— begin —
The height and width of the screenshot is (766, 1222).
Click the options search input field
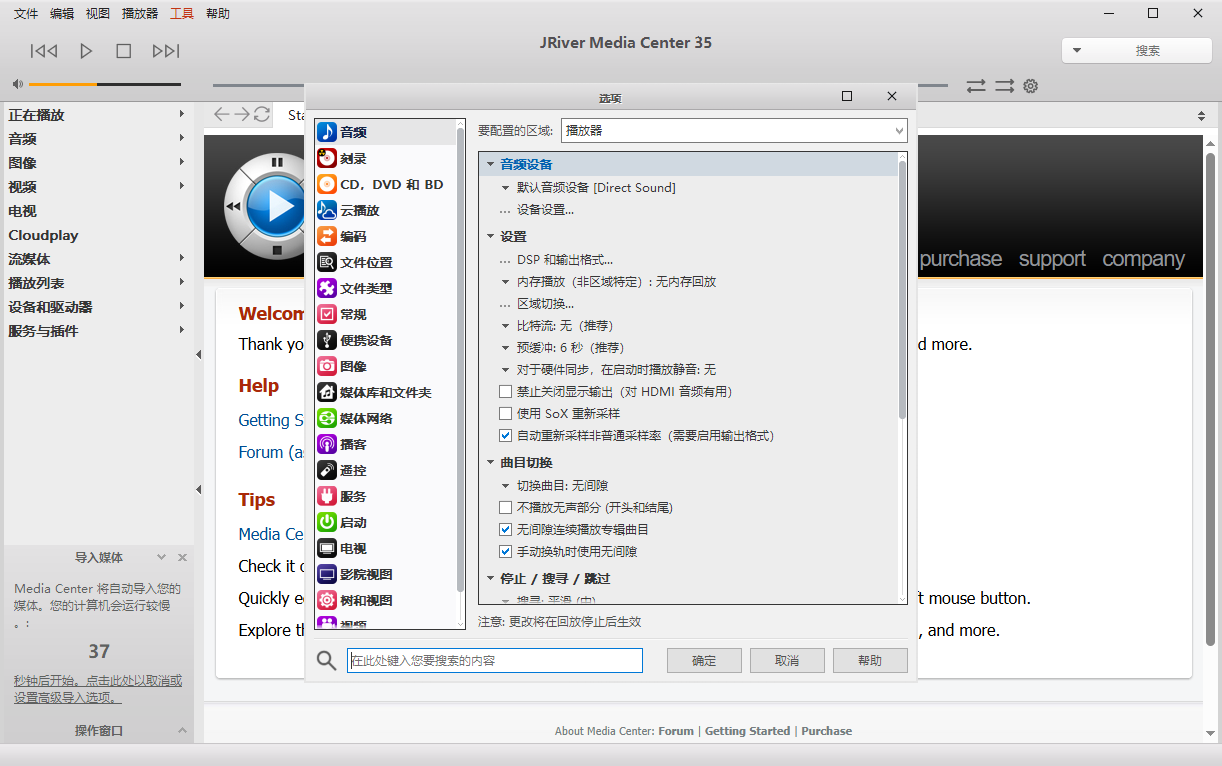[494, 660]
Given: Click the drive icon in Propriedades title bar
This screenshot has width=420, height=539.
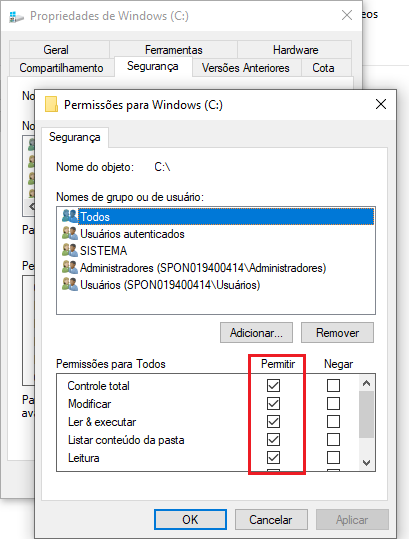Looking at the screenshot, I should pos(16,16).
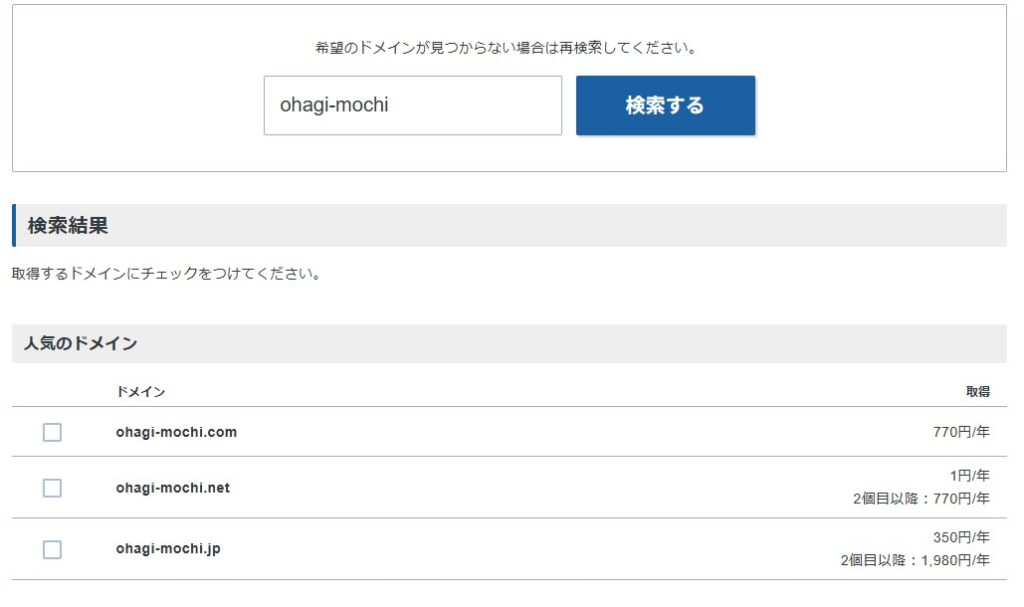Click the 取得するドメインにチェック instruction text

166,273
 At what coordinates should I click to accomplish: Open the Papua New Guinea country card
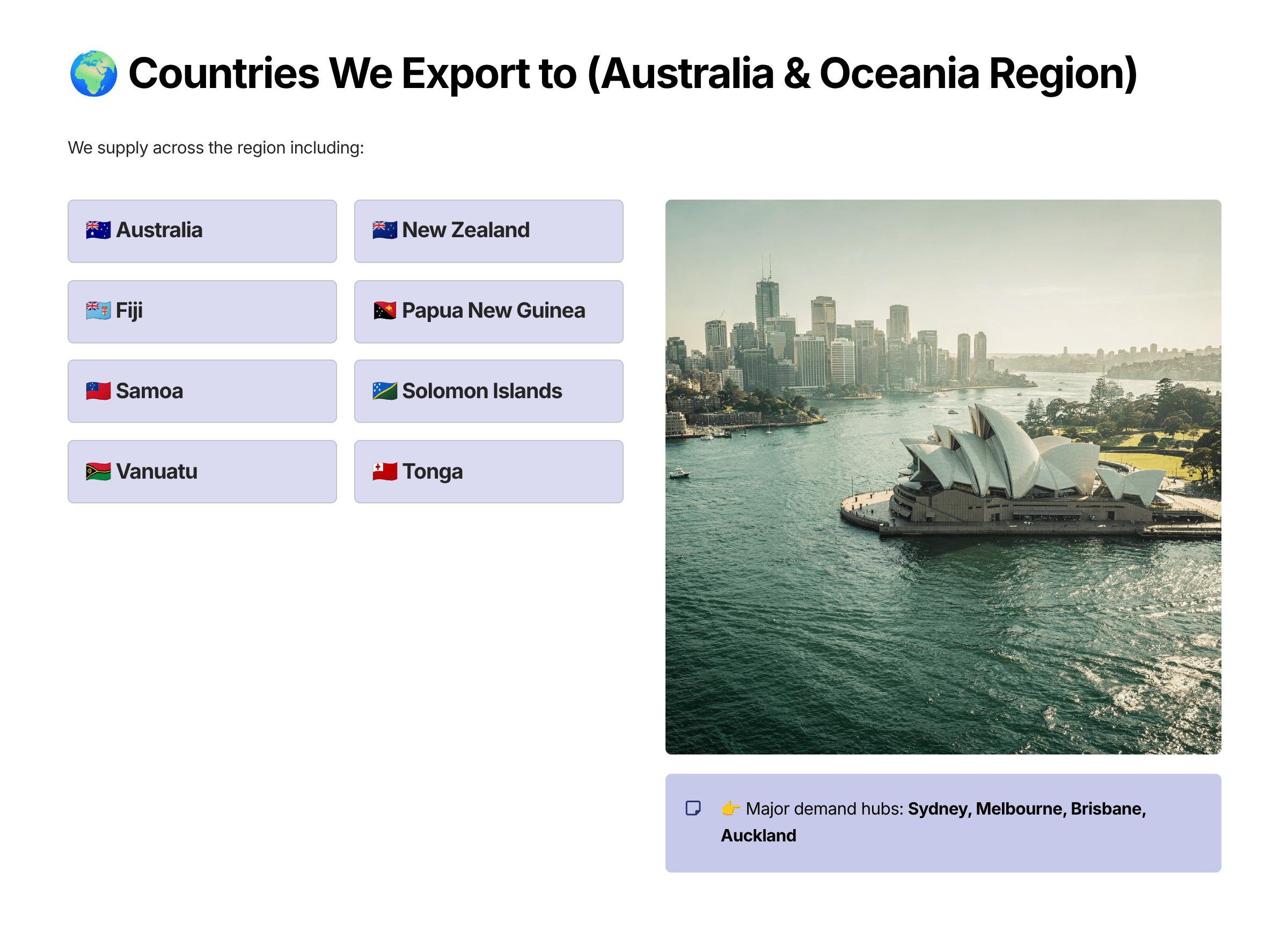tap(488, 311)
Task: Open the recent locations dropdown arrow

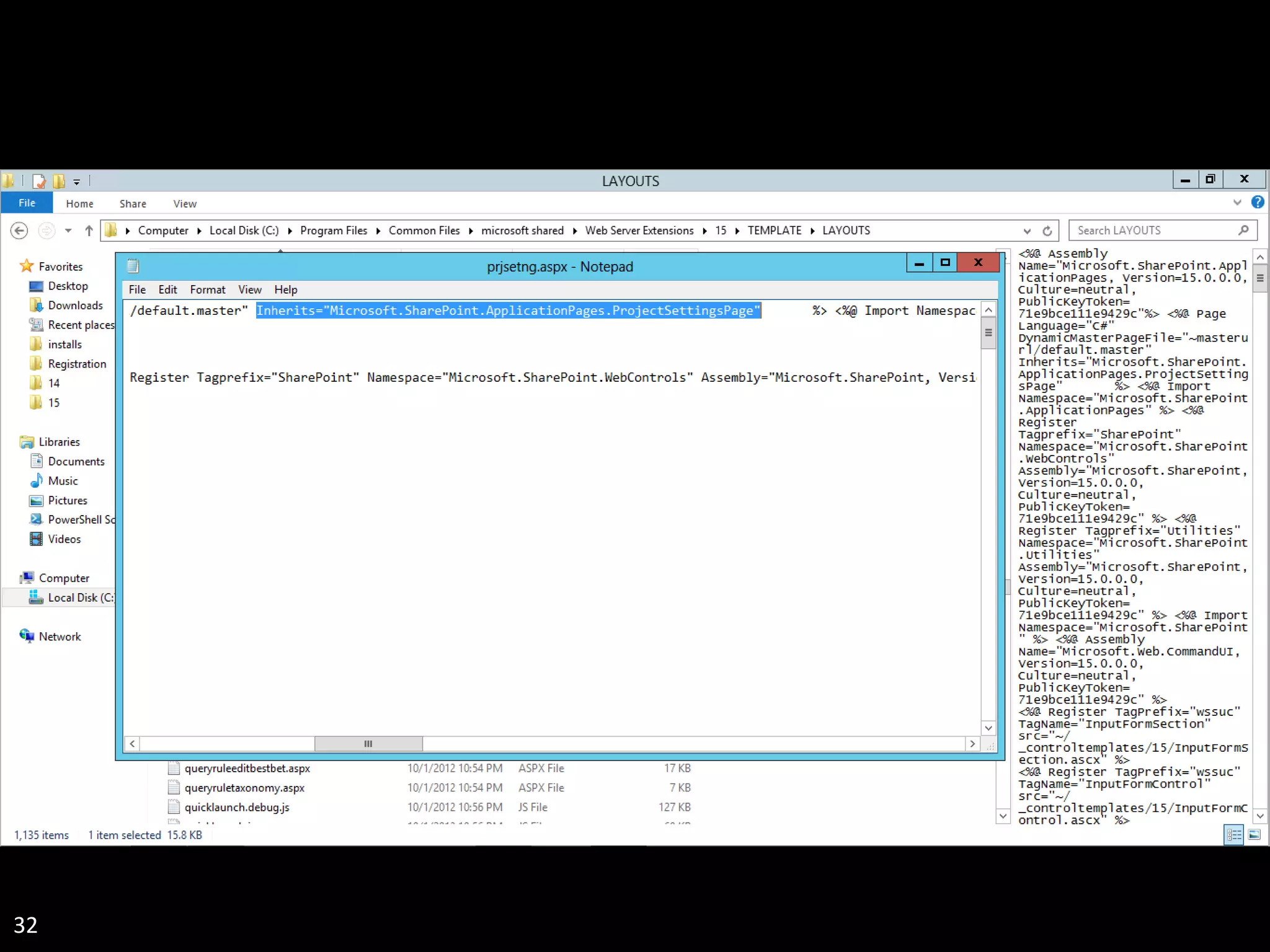Action: coord(68,231)
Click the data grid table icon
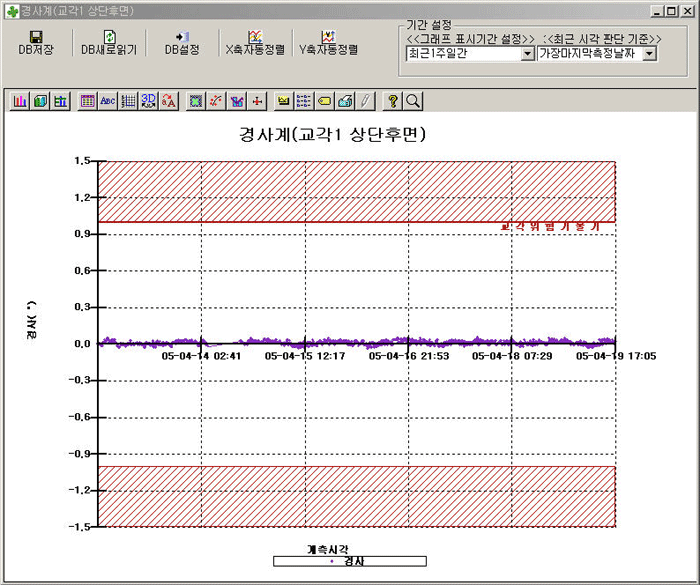This screenshot has height=585, width=700. [x=88, y=101]
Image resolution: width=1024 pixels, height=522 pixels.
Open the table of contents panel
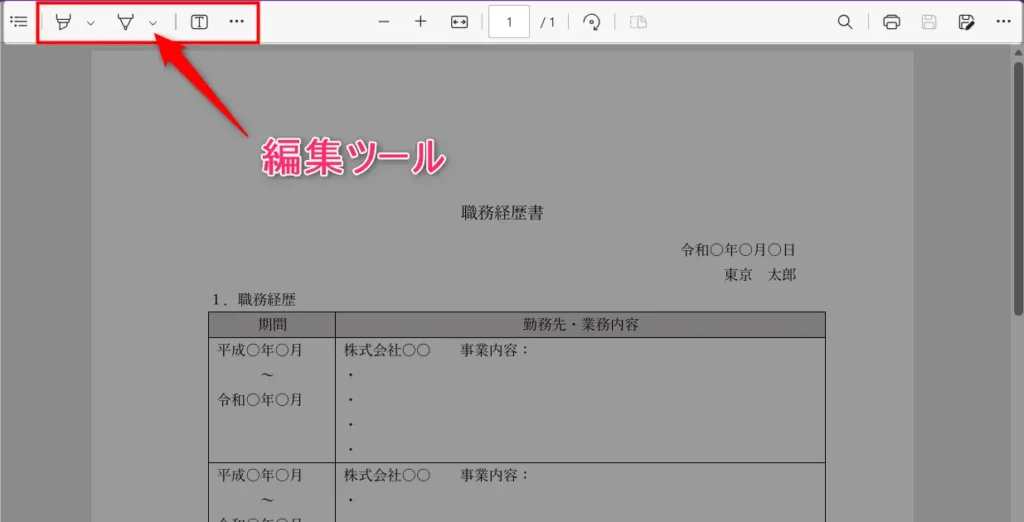click(x=18, y=22)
— end —
§ **Stated problem**: Can you give the listing again, starting at the line that contains "Given: Click the" and ending at the end of the listing, with "title bar" swapped for "header bar" and everything else unchanged? Leave the pictures out.

§ **Result of the task**:
Given: Click the drive icon in Propriedades header bar
This screenshot has width=420, height=539.
Looking at the screenshot, I should pos(16,16).
Click the 取得するドメインにチェック instruction text

166,273
 At what coordinates should I click to accomplish: Open the Papua New Guinea country card
tap(488, 311)
Task: Open the recent locations dropdown arrow

Action: coord(68,231)
Click the data grid table icon
This screenshot has height=585, width=700. [x=88, y=101]
Image resolution: width=1024 pixels, height=522 pixels.
Open the table of contents panel
click(x=18, y=22)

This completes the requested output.